**Direction**
Turn every line of the listing below into a Markdown table with two columns, "Row" for the row number and "Line" for the line itself, leaving out blank lines.

──────── Dataset excerpts ────────

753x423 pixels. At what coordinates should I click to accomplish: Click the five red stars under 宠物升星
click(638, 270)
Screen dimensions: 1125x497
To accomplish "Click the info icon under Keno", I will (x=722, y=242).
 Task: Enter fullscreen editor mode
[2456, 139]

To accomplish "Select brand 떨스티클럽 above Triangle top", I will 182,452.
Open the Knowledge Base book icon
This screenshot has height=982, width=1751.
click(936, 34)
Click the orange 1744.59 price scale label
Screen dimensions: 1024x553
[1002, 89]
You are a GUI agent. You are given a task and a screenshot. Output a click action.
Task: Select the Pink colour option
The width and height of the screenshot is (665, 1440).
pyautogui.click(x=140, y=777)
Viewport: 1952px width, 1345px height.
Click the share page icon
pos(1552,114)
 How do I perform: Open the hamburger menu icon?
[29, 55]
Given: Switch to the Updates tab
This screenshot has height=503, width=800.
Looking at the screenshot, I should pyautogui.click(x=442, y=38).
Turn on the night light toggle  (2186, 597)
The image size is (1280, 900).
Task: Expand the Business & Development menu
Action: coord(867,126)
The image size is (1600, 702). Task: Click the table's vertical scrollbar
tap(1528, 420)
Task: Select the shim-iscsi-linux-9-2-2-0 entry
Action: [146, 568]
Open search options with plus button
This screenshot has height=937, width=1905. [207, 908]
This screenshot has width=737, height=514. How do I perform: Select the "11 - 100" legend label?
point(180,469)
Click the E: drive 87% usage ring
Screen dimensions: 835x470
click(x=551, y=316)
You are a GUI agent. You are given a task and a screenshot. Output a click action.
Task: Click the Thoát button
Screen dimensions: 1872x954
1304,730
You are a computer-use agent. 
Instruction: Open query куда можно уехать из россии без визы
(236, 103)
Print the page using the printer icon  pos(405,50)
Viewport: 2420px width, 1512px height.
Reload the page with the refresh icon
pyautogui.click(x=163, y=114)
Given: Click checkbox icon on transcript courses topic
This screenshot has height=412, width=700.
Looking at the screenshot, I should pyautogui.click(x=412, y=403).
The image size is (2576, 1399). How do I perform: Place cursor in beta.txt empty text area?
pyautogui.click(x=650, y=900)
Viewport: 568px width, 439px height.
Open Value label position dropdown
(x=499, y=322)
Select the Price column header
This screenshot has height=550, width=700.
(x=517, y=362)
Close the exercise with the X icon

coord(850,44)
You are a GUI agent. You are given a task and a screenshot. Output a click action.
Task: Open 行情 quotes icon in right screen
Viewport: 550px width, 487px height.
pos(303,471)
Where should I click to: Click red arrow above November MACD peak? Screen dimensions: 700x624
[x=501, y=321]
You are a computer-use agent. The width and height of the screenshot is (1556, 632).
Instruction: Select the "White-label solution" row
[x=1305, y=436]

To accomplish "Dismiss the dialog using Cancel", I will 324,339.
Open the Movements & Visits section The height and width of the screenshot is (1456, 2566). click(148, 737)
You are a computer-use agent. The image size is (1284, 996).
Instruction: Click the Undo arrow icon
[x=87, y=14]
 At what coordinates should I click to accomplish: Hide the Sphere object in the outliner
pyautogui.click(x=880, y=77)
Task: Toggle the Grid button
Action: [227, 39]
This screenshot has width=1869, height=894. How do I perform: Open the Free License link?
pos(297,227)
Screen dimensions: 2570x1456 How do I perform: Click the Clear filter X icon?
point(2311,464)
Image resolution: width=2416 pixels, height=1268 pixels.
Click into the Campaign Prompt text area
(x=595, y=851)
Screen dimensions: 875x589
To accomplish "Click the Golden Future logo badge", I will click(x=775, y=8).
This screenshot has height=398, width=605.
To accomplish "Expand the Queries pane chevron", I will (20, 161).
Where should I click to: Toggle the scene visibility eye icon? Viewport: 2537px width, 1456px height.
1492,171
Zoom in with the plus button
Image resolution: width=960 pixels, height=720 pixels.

────────

**Response to this task**
| Row | Line |
|---|---|
| 1 | 753x423 pixels. At what coordinates should I click to accomplish: Click the five red stars under 宠物升星 |
| 2 | click(638, 270) |
| 3 | Screen dimensions: 1125x497 |
| 4 | To accomplish "Click the info icon under Keno", I will (x=722, y=242). |
| 5 |  Task: Enter fullscreen editor mode |
| 6 | [2456, 139] |
| 7 | To accomplish "Select brand 떨스티클럽 above Triangle top", I will 182,452. |
| 8 | Open the Knowledge Base book icon |
| 9 | This screenshot has height=982, width=1751. |
| 10 | click(936, 34) |
| 11 | Click the orange 1744.59 price scale label |
| 12 | Screen dimensions: 1024x553 |
| 13 | [1002, 89] |
| 14 | You are a GUI agent. You are given a task and a screenshot. Output a click action. |
| 15 | Task: Select the Pink colour option |
| 16 | The width and height of the screenshot is (665, 1440). |
| 17 | pyautogui.click(x=140, y=777) |
| 18 | Viewport: 1952px width, 1345px height. |
| 19 | Click the share page icon |
| 20 | pos(1552,114) |
| 21 |  How do I perform: Open the hamburger menu icon? |
| 22 | [29, 55] |
| 23 | Given: Switch to the Updates tab |
| 24 | This screenshot has height=503, width=800. |
| 25 | Looking at the screenshot, I should pyautogui.click(x=442, y=38). |
| 26 | Turn on the night light toggle  (2186, 597) |
| 27 | The image size is (1280, 900). |
| 28 | Task: Expand the Business & Development menu |
| 29 | Action: coord(867,126) |
| 30 | The image size is (1600, 702). Task: Click the table's vertical scrollbar |
| 31 | tap(1528, 420) |
| 32 | Task: Select the shim-iscsi-linux-9-2-2-0 entry |
| 33 | Action: [146, 568] |
| 34 | Open search options with plus button |
| 35 | This screenshot has height=937, width=1905. [207, 908] |
| 36 | This screenshot has width=737, height=514. How do I perform: Select the "11 - 100" legend label? |
| 37 | point(180,469) |
| 38 | Click the E: drive 87% usage ring |
| 39 | Screen dimensions: 835x470 |
| 40 | click(x=551, y=316) |
| 41 | You are a GUI agent. You are given a task and a screenshot. Output a click action. |
| 42 | Task: Click the Thoát button |
| 43 | Screen dimensions: 1872x954 |
| 44 | 1304,730 |
| 45 | You are a computer-use agent.  |
| 46 | Instruction: Open query куда можно уехать из россии без визы |
| 47 | (236, 103) |
| 48 | Print the page using the printer icon  pos(405,50) |
| 49 | Viewport: 2420px width, 1512px height. |
| 50 | Reload the page with the refresh icon |
| 51 | pyautogui.click(x=163, y=114) |
| 52 | Given: Click checkbox icon on transcript courses topic |
| 53 | This screenshot has height=412, width=700. |
| 54 | Looking at the screenshot, I should pyautogui.click(x=412, y=403). |
| 55 | The image size is (2576, 1399). How do I perform: Place cursor in beta.txt empty text area? |
| 56 | pyautogui.click(x=650, y=900) |
| 57 | Viewport: 568px width, 439px height. |
| 58 | Open Value label position dropdown |
| 59 | (x=499, y=322) |
| 60 | Select the Price column header |
| 61 | This screenshot has height=550, width=700. |
| 62 | (x=517, y=362) |
| 63 | Close the exercise with the X icon |
| 64 | coord(850,44) |
| 65 | You are a GUI agent. You are given a task and a screenshot. Output a click action. |
| 66 | Task: Open 行情 quotes icon in right screen |
| 67 | Viewport: 550px width, 487px height. |
| 68 | pos(303,471) |
| 69 | Where should I click to: Click red arrow above November MACD peak? Screen dimensions: 700x624 |
| 70 | [x=501, y=321] |
| 71 | You are a computer-use agent. The width and height of the screenshot is (1556, 632). |
| 72 | Instruction: Select the "White-label solution" row |
| 73 | [x=1305, y=436] |
| 74 | To accomplish "Dismiss the dialog using Cancel", I will 324,339. |
| 75 | Open the Movements & Visits section The height and width of the screenshot is (1456, 2566). click(148, 737) |
| 76 | You are a computer-use agent. The image size is (1284, 996). |
| 77 | Instruction: Click the Undo arrow icon |
| 78 | [x=87, y=14] |
| 79 |  At what coordinates should I click to accomplish: Hide the Sphere object in the outliner |
| 80 | pyautogui.click(x=880, y=77) |
| 81 | Task: Toggle the Grid button |
| 82 | Action: [227, 39] |
| 83 | This screenshot has width=1869, height=894. How do I perform: Open the Free License link? |
| 84 | pos(297,227) |
| 85 | Screen dimensions: 2570x1456 How do I perform: Click the Clear filter X icon? |
| 86 | point(2311,464) |
| 87 | Image resolution: width=2416 pixels, height=1268 pixels. |
| 88 | Click into the Campaign Prompt text area |
| 89 | (x=595, y=851) |
| 90 | Screen dimensions: 875x589 |
| 91 | To accomplish "Click the Golden Future logo badge", I will click(x=775, y=8). |
| 92 | This screenshot has height=398, width=605. |
| 93 | To accomplish "Expand the Queries pane chevron", I will (20, 161). |
| 94 | Where should I click to: Toggle the scene visibility eye icon? Viewport: 2537px width, 1456px height. |
| 95 | 1492,171 |
| 96 | Zoom in with the plus button |
| 97 | Image resolution: width=960 pixels, height=720 pixels. |